AIM OF THE EXERCISE ▸
Give back the line in the listing below that contains "[Videos] (23, 115)" and all remaining lines, retyped exactly, through the last line.

DATA FOR THIS TASK ▸
*****

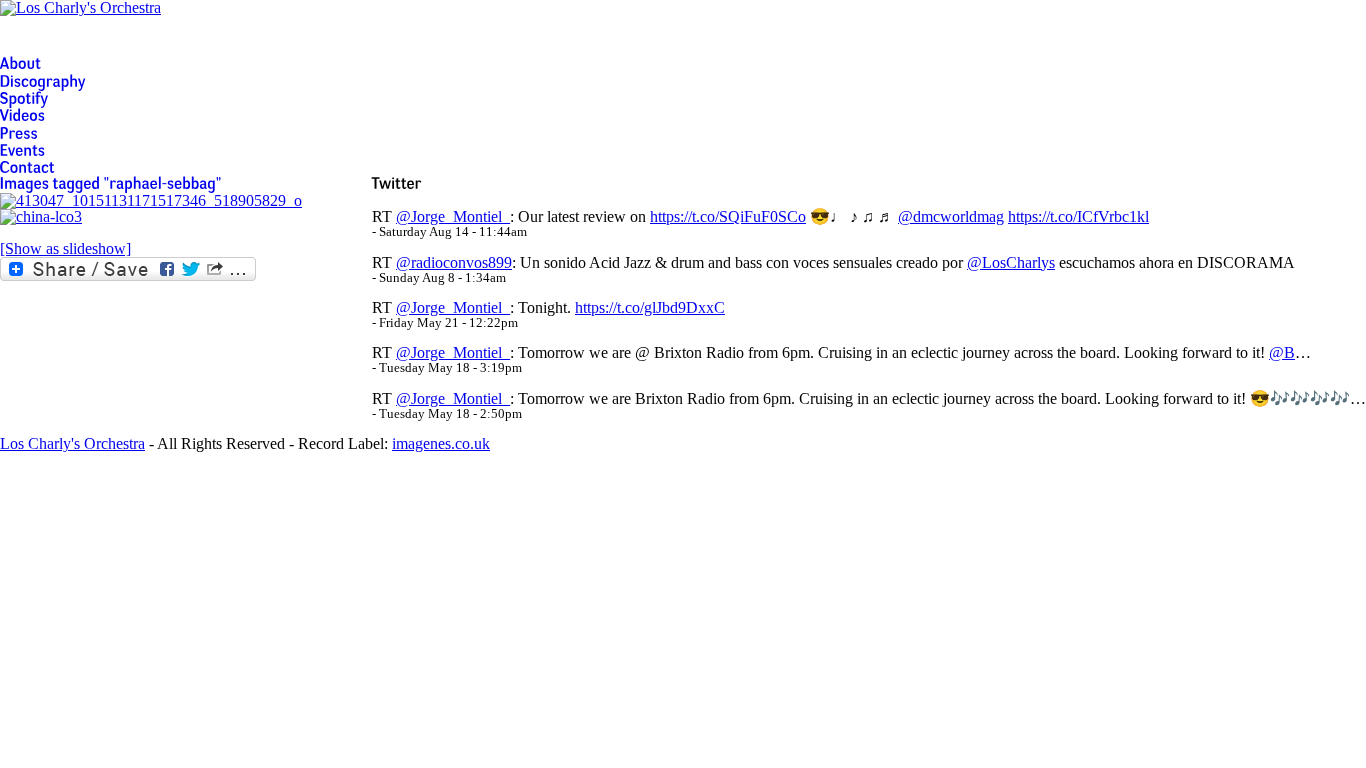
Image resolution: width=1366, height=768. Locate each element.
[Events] (23, 150)
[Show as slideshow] (65, 248)
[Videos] (23, 115)
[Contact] (28, 167)
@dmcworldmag (951, 216)
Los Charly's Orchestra (72, 443)
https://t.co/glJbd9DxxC (650, 307)
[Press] (19, 132)
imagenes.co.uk (441, 443)
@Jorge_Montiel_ (453, 216)
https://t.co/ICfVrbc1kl (1078, 216)
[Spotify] (24, 98)
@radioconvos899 (454, 262)
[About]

*****

RESPONSE AREA ▸
[Videos] (23, 115)
[Contact] (28, 167)
@dmcworldmag (951, 216)
Los Charly's Orchestra (72, 443)
https://t.co/glJbd9DxxC (650, 307)
[Press] (19, 132)
imagenes.co.uk (441, 443)
@Jorge_Montiel_ (453, 216)
https://t.co/ICfVrbc1kl (1078, 216)
[Spotify] (24, 98)
@radioconvos899 (454, 262)
[About]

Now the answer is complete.